Carte retraçant le voyage parcouru par les quatre passagers durant l'ascension, reproduite dans "Un Voyage de la Stella" (I1C48D5)
Ce transport aérien n’est cependant pas de tout repos et offre également quelques frayeurs à ces passagers. Ainsi, il leur arrive à plusieurs reprises d’être confrontés à des obstacles, telle une haie qu’ils frôlent de si près, qu’ils ont tous la certitude de la heurter ; en réalité, le fait de la toucher provoque au ballon un léger sursaut qui le fait remonter puis redescendre, provoquant alors une émotion palpitante aux aérostiers. D’autres péripéties sont provoquées par l’enthousiasme un peu trop fort des habitants croisés en chemin. Girod parle ainsi du passage au-dessus de Melay, où des habitants un peu trop exaltés par l’arrivée d’un ballon, souhaitent que les aéronautes descendent les rejoindre pour boire un verre. Pour cela, ils n’hésitent pas à empoigner la corde du guide-rope, obligeant alors le ballon à descendre vers le clocher du village, « un clocher qui nous parait aigu comme une aiguille et qui nous menace ; nous allons être embrochés ». Plus tard, vers 2 h 30, dans les Deux-Sèvres, les aéronautes connaissent d’autres problèmes à cause du manque de lest, qui maintient la nacelle à 10 centimètres du sol, mais qui pour autant ne laisse pas échapper ses occupants. Girod explique qu’il est « impossible de fouler cette terre que nous frôlons ». En effet, lorsque Le Bihan essaye de poser le pied à terre, la nacelle rebondit d’un coup, en raison de l’allègement du ballon : « nous sommes prisonniers sans espoir ».
Lorsque le ballon reprend de la hauteur jusqu’à voler à plus de 3000 m, le panorama qui s’offre aux quatre aérostiers se révèle à la fois majestueux et saisissant.
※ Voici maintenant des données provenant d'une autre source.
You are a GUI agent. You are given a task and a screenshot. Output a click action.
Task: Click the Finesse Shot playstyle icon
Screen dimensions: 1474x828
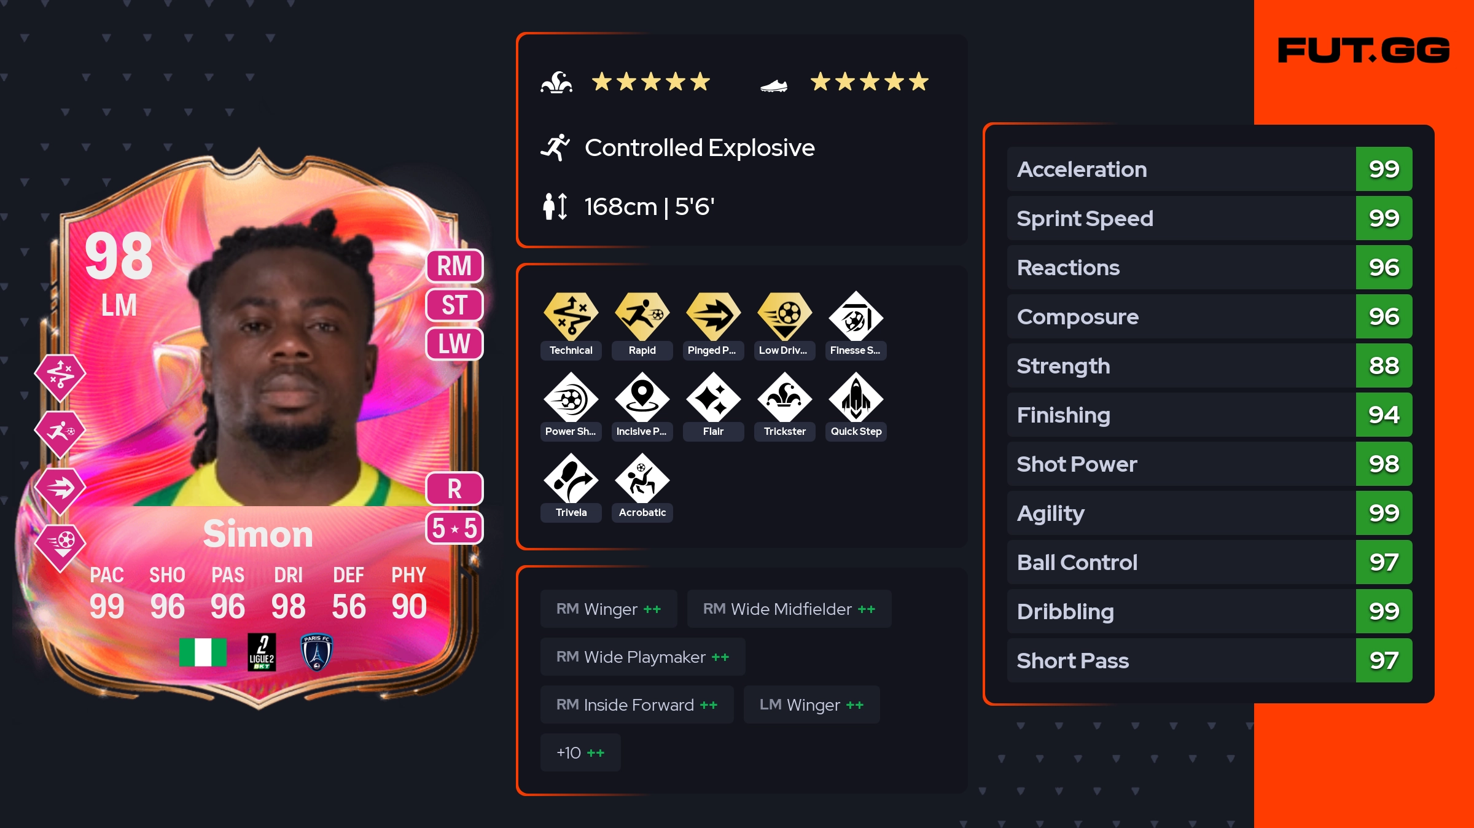856,316
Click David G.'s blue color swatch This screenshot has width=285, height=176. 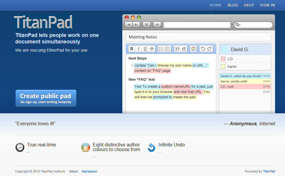click(224, 49)
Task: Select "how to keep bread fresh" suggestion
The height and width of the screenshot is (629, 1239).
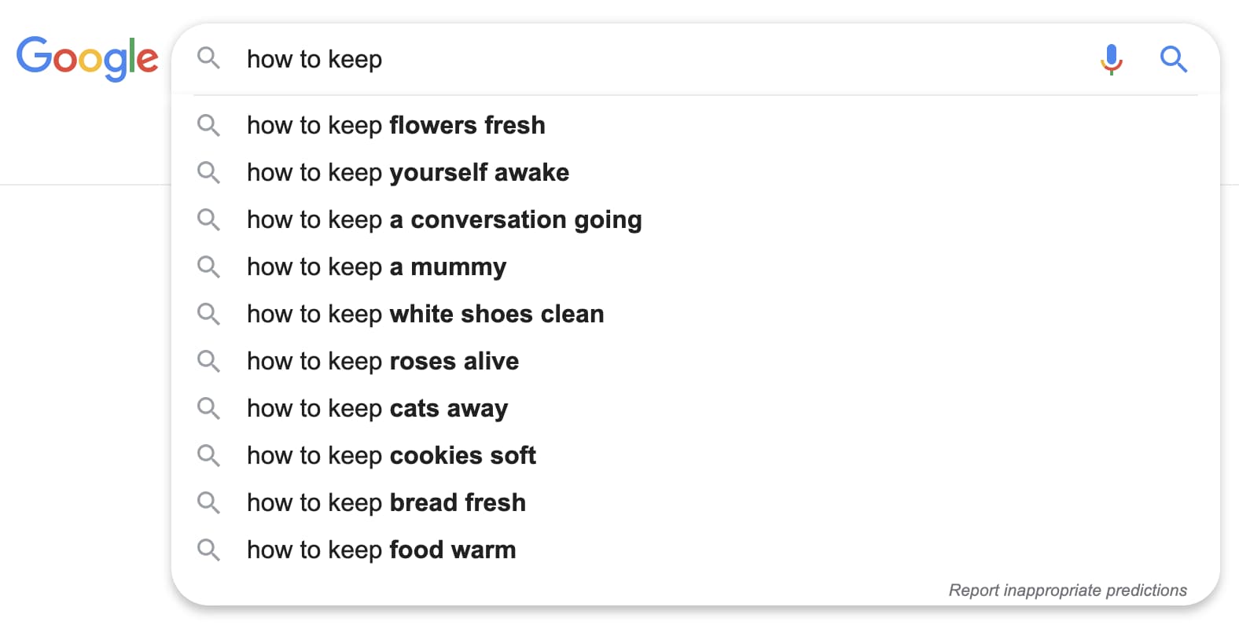Action: pyautogui.click(x=386, y=502)
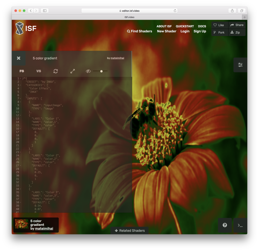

Un somptueux spectacle à perte de vue et qui fait ainsi ressembler les arbres à des jouets et les maisons à des dés. « J’ai mal au coeur devant ce vide humble, affreux, immense, où nous sommes tous quatre comme de petits moucherons, de misérables petites loques suspendues par des ficelles grosses comme le doigt à une enveloppe de soir. Un souffle et il n’y aura plus rien, nous disparaîtrons ». La somptuosité du spectacle se conjugue ainsi avec un aspect plus effrayant, où chaque aéronaute a bien conscience de sa position, à la fois privilégiée mais également périlleuse. Cette combinaison d’émotions, si différentes mais si fortes, font alors tout le charme et l’attrait de ce voyage aérien.
L’ouvrage inclut également les témoignages d’habitants qui ont trouvé les dépêches portées par les pigeons voyageurs. Leurs témoignages ont permis de retracer dans le temps et dans l’espace l’itinéraire exact des aérostiers ; une carte a d’ailleurs été insérée dans le livret.
De son côté, Francis Le Bihan y partage les observations météorologiques effectuées au cours du voyage. Grâce aux divers instruments chargés dans la nacelle, il a pu étudier la vapeur d’eau, les nuages, les directions des courants, les modifications de l’atmosphère. C’est là que réside tout l’intérêt d’un aérostat pour les météorologues, cela leur permet de réaliser des observations en atmosphère libre. Le Bihan constate ainsi, par exemple, que plus l’air est sec, plus la chute de la température avec la hauteur est régulière et rapide.
Cependant, les voyages aériens purement scientifiques sont rares, car les ascensions en ballon libre coûtent cher et c’est pourquoi ce voyage est si particulier. Il a permis de réunir à la fois la dimension festive pour la population et a en même temps contribué aux avancées scientifiques.